As a next step, the toxicity of PCH in cell culture was evaluated and compared with that of DMSO. Differentiated T37i brown adipocytes were incubated with an increasing volume of DMSO and PCH in the culture medium. After 8 h, cell viability was assessed with Presto blue staining. Similar to our findings for DMSO, concentrations of up to 1% PCH did not affect the viability of the cells (Fig. 3a). In subsequent experiments, increasing amounts of salsalate were dissolved in PCH and DMSO and applied to cells as a 0.33% solution in the culture medium. In these conditions, it was possible to achieve final concentrations of salsalate in PCH of up to 1 mM, while DMSO solutions above 0.3 mM precipitated when added to culture medium. This suggests that PCH increased the solubility of salsalate in aqueous environments, allowing the generation of a full dose-response curve for glycerol release as a measure of intracellular lipolysis. In contrast, the maximum concentration of salsalate in DMSO (0.3 mM) was insufficient to reach the plateau phase (Fig. 3b). Gene expression analysis of genes involved in brown adipocyte thermogenesis,^13,14 i.e. Pgc1α (Fig. 3c), Pparα (Fig. 3d), Elovl3 (Fig. 3e) and Ucp1 (Fig. 3f) revealed comparable responses for 0.3 mM salsalate NADES and DMSO solutions.

Fig. 3 Differentiated T37i brown adipocytes were incubated with increasing volume percent of DMSO and PCH in culture medium.
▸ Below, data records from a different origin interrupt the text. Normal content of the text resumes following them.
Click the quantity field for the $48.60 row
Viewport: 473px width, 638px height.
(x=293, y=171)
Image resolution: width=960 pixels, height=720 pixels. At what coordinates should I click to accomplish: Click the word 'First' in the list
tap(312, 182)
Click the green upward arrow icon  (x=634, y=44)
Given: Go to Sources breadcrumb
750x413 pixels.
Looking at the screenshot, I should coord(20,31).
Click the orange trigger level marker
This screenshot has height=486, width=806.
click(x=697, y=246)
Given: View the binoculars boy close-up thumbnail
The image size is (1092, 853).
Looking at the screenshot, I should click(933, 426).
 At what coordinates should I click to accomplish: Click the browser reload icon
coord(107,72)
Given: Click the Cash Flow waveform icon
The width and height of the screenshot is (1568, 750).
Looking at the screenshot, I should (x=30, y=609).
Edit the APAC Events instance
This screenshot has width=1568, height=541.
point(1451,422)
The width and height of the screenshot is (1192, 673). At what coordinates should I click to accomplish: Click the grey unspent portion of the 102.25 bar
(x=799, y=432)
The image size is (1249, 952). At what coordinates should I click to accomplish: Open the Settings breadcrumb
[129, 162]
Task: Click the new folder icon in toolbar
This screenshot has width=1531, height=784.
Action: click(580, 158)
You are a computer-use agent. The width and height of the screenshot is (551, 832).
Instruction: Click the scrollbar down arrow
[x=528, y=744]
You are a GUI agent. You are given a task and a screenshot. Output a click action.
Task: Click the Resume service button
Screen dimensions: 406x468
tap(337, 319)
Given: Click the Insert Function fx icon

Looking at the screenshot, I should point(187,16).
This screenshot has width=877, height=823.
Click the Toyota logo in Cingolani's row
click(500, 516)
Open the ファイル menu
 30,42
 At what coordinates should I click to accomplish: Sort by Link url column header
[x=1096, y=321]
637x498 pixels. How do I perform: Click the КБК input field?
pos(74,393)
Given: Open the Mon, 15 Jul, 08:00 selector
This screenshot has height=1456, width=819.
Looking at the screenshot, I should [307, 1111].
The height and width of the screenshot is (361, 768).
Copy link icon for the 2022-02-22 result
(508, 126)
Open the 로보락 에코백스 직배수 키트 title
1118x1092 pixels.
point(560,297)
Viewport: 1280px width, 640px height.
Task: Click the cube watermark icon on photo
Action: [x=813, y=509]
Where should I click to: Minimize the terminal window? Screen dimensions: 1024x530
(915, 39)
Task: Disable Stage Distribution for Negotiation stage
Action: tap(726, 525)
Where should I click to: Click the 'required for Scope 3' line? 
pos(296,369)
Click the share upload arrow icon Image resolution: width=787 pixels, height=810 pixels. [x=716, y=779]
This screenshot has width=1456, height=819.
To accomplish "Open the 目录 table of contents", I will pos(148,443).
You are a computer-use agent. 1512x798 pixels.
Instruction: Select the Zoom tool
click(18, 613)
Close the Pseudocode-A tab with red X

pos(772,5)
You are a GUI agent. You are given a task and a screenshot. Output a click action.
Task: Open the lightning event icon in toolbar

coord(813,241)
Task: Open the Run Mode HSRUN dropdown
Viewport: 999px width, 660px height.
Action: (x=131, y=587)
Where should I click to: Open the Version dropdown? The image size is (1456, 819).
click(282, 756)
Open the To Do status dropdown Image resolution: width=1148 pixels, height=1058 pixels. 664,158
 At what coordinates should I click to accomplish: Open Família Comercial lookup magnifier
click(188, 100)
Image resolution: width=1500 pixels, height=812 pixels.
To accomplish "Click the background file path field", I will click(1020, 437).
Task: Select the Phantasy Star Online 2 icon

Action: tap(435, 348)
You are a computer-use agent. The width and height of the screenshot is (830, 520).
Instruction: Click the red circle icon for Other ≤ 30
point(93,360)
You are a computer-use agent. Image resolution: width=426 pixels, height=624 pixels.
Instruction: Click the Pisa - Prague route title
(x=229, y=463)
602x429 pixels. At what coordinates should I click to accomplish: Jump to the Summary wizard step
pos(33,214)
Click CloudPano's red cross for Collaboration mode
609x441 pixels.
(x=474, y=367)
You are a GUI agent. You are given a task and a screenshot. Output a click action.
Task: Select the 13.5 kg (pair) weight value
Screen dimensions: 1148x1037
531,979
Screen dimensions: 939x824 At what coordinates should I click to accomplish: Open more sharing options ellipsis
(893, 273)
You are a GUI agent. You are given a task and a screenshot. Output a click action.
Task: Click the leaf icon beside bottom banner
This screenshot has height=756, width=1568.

After 8 h, cell viability was measured by Presto blue staining in relative fluorescence units (a). Dose-response curves for salsalate in PCH and DMSO were derived for 8 h glycerol release (b) and gene expression analysis for Pgc1α (c), Pparα (d), Elovl3 (e) and Ucp1 (f). Arrow (a) indicates the solvent dose selected for further experiments (d–f). Results are presented as mean value ± SEM (n = 3 for A, n = 6 for B–F). Significantly different from the negative control: *P < 0.05; **P < 0.01; ***P < 0.005.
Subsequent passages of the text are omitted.